Action item
Copy out the first line of the listing and every line after it, exactly, until you have copied the line containing "contact us (489, 2059)".

>>>>

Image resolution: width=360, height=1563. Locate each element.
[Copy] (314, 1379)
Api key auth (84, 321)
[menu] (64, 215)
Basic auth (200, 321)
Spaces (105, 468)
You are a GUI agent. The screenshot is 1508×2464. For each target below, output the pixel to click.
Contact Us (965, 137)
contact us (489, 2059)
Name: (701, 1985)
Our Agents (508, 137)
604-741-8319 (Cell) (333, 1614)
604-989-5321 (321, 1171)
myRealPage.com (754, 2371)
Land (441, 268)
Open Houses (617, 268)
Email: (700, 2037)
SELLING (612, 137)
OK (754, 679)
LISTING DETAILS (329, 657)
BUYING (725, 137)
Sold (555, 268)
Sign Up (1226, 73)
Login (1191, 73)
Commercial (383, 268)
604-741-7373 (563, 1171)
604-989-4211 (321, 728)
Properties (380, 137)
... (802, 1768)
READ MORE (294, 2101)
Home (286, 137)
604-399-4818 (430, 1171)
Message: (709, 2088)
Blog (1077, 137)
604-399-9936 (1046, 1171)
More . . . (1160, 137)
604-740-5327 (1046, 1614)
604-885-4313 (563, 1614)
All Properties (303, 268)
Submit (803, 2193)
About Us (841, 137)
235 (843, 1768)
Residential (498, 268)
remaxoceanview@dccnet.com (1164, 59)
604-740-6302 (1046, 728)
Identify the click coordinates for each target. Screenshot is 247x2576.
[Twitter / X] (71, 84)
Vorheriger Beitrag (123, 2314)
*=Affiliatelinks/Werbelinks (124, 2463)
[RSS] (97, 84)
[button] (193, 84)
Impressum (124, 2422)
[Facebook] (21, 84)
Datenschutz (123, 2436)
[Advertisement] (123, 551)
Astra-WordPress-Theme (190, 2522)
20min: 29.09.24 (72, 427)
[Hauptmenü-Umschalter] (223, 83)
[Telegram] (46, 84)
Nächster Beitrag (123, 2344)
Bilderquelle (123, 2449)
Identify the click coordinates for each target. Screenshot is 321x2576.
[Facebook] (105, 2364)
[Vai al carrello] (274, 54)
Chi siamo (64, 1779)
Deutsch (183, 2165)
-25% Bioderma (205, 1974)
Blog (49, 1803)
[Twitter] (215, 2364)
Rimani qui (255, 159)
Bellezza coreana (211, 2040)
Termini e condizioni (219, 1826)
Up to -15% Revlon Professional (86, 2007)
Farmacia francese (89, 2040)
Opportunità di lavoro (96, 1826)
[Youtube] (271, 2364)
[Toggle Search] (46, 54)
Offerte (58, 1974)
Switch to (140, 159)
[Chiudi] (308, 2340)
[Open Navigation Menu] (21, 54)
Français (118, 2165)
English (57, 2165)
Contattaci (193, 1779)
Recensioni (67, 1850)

<<<<

The completed task
Image resolution: width=360, height=1563. Locate each element.
[Copy] (314, 1379)
Api key auth (84, 321)
[menu] (64, 215)
Basic auth (200, 321)
Spaces (105, 468)
You are a GUI agent. The screenshot is 1508×2464. For each target below, output the pixel to click.
Contact Us (965, 137)
contact us (489, 2059)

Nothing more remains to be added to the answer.